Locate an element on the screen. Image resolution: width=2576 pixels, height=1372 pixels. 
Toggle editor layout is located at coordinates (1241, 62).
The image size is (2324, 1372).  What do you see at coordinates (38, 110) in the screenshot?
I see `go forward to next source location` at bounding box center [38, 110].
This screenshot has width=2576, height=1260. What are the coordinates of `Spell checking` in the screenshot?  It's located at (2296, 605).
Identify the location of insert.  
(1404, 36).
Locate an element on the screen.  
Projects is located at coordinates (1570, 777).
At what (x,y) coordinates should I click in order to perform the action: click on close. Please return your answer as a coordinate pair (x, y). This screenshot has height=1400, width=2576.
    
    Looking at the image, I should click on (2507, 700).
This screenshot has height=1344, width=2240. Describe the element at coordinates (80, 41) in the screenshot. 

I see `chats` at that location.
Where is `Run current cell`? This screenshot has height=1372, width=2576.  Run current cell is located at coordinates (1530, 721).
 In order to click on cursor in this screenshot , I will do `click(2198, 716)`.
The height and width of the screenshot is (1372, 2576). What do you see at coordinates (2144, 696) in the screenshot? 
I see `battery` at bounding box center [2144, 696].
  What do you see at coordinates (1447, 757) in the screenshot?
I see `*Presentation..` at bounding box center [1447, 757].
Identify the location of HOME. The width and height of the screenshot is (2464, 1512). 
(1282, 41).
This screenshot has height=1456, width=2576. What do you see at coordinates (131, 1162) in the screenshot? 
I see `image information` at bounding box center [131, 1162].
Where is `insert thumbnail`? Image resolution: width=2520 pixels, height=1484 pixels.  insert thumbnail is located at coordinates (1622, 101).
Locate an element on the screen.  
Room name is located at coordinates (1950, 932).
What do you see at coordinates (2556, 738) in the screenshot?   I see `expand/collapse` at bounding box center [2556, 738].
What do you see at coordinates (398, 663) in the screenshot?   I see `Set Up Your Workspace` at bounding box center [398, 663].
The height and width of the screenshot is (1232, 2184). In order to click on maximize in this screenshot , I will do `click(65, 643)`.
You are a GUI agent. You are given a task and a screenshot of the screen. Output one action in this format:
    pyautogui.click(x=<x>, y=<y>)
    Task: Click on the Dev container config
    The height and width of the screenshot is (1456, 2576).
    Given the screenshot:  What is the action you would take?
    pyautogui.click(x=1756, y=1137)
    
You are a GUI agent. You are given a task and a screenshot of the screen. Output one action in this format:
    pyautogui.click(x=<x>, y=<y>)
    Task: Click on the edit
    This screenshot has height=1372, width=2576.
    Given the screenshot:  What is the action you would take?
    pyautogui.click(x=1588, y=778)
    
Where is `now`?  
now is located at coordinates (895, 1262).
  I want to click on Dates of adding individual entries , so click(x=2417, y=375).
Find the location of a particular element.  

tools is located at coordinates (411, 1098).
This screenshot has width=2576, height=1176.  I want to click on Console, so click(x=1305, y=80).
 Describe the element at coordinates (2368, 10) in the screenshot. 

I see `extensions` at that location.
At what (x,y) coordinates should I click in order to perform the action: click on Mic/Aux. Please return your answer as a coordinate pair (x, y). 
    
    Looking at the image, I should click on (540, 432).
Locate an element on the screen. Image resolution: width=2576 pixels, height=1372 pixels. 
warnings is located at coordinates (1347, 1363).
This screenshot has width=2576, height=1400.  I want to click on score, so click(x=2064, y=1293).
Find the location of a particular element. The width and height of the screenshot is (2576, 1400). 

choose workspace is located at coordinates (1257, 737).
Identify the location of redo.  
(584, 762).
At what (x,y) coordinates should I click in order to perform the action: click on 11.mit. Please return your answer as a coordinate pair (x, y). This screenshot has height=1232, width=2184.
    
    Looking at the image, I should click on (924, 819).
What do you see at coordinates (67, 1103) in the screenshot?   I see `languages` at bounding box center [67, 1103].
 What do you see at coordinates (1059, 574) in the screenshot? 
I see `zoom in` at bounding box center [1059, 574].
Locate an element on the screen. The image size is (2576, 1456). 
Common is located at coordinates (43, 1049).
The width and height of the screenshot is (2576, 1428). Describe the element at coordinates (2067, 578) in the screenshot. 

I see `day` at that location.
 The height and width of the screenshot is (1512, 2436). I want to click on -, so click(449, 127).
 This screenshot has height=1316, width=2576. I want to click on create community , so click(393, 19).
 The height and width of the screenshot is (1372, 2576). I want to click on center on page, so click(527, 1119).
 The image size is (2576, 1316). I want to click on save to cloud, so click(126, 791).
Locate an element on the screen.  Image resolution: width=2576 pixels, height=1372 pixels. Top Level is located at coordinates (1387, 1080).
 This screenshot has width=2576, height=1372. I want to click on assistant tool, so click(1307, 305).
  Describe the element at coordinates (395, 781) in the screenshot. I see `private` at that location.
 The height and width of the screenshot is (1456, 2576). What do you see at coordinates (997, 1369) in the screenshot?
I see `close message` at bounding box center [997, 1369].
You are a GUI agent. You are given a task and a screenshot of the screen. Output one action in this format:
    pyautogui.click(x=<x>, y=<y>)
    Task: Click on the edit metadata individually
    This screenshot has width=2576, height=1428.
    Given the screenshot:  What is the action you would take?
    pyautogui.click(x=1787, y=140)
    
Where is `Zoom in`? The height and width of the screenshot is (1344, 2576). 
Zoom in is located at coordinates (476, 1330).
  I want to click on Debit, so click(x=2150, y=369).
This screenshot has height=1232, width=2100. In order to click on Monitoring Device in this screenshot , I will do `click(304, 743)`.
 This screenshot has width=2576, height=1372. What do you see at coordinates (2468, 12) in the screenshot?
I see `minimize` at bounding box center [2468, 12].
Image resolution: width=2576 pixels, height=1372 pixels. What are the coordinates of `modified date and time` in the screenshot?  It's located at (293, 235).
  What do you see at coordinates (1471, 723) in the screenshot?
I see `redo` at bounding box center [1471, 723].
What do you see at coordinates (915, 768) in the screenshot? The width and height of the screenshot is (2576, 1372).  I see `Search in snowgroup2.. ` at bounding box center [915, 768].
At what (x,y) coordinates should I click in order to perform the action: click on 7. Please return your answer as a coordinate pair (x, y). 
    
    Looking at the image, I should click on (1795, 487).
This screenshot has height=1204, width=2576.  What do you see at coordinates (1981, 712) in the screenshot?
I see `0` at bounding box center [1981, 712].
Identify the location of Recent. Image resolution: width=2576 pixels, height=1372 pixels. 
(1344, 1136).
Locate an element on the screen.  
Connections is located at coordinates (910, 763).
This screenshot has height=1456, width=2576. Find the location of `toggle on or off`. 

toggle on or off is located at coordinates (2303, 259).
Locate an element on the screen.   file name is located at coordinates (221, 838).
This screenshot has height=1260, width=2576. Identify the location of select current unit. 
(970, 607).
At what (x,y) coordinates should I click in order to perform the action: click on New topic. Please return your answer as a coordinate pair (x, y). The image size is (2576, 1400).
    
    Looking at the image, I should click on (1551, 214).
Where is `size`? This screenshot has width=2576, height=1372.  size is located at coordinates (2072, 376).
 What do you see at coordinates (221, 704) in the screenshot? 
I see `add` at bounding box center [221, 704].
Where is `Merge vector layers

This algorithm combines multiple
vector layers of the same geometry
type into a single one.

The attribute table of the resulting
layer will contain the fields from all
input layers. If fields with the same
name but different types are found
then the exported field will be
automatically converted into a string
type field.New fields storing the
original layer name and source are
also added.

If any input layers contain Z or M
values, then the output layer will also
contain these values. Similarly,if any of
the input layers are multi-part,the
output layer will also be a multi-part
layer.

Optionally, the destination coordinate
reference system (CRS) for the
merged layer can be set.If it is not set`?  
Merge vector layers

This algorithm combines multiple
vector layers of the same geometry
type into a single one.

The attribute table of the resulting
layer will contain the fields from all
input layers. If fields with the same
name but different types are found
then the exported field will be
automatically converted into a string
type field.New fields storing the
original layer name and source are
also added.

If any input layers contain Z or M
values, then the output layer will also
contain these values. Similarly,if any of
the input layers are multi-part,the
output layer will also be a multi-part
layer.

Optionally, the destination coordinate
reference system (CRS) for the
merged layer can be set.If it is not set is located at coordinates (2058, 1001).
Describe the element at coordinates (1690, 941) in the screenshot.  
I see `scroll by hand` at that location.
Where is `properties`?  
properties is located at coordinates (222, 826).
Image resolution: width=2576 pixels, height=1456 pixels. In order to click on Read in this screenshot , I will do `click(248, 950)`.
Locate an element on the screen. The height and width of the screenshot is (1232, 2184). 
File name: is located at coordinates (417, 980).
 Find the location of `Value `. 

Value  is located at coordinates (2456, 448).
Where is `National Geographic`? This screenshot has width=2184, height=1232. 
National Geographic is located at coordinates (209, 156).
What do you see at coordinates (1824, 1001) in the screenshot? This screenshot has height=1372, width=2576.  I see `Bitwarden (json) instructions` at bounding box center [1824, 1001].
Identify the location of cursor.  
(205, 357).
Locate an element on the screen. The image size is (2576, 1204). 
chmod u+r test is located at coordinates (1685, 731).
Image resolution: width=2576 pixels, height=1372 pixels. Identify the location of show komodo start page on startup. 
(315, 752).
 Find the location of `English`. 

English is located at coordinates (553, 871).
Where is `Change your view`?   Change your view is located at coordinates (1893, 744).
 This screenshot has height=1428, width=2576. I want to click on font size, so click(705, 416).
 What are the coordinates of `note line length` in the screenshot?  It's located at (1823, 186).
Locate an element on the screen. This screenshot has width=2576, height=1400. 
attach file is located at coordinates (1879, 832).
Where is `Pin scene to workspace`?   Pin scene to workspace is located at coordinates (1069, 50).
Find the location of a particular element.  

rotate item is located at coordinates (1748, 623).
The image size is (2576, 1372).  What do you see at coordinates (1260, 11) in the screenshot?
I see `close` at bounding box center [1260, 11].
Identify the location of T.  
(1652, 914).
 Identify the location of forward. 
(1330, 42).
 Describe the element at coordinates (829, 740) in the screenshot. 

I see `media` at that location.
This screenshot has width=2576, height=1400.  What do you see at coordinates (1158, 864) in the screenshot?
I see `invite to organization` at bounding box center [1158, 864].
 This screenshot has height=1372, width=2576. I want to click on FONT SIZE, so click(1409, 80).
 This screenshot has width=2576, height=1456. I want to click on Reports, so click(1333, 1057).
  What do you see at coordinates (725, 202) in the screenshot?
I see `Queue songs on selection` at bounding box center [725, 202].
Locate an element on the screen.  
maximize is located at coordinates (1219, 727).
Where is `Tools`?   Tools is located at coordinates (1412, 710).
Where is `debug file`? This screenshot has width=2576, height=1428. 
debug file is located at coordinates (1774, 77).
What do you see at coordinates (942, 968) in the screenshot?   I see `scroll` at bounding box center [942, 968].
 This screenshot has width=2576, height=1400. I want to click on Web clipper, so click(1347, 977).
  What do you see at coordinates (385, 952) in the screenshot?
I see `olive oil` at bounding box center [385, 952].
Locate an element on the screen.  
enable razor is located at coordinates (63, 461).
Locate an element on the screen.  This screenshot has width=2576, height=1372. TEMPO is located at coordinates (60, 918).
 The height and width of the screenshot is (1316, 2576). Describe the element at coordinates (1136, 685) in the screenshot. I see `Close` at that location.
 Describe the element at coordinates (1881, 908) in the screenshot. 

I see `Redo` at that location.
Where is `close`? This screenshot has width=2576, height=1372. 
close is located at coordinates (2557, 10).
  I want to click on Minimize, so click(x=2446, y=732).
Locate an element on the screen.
_ _ _ _
Rewrite the data from the line containing "What do you see at coordinates (398, 663)" up to and including the line containing "pyautogui.click(x=1588, y=778)", replacing "GUI agent" with "GUI assistant" and changing nothing else.

### RESPONSE BELOW
What do you see at coordinates (398, 663) in the screenshot?   I see `Set Up Your Workspace` at bounding box center [398, 663].
The height and width of the screenshot is (1232, 2184). In order to click on maximize in this screenshot , I will do `click(65, 643)`.
You are a GUI assistant. You are given a task and a screenshot of the screen. Output one action in this format:
    pyautogui.click(x=<x>, y=<y>)
    Task: Click on the Dev container config
    The height and width of the screenshot is (1456, 2576).
    Given the screenshot:  What is the action you would take?
    pyautogui.click(x=1756, y=1137)
    
You are a GUI assistant. You are given a task and a screenshot of the screen. Output one action in this format:
    pyautogui.click(x=<x>, y=<y>)
    Task: Click on the edit
    This screenshot has height=1372, width=2576.
    Given the screenshot:  What is the action you would take?
    pyautogui.click(x=1588, y=778)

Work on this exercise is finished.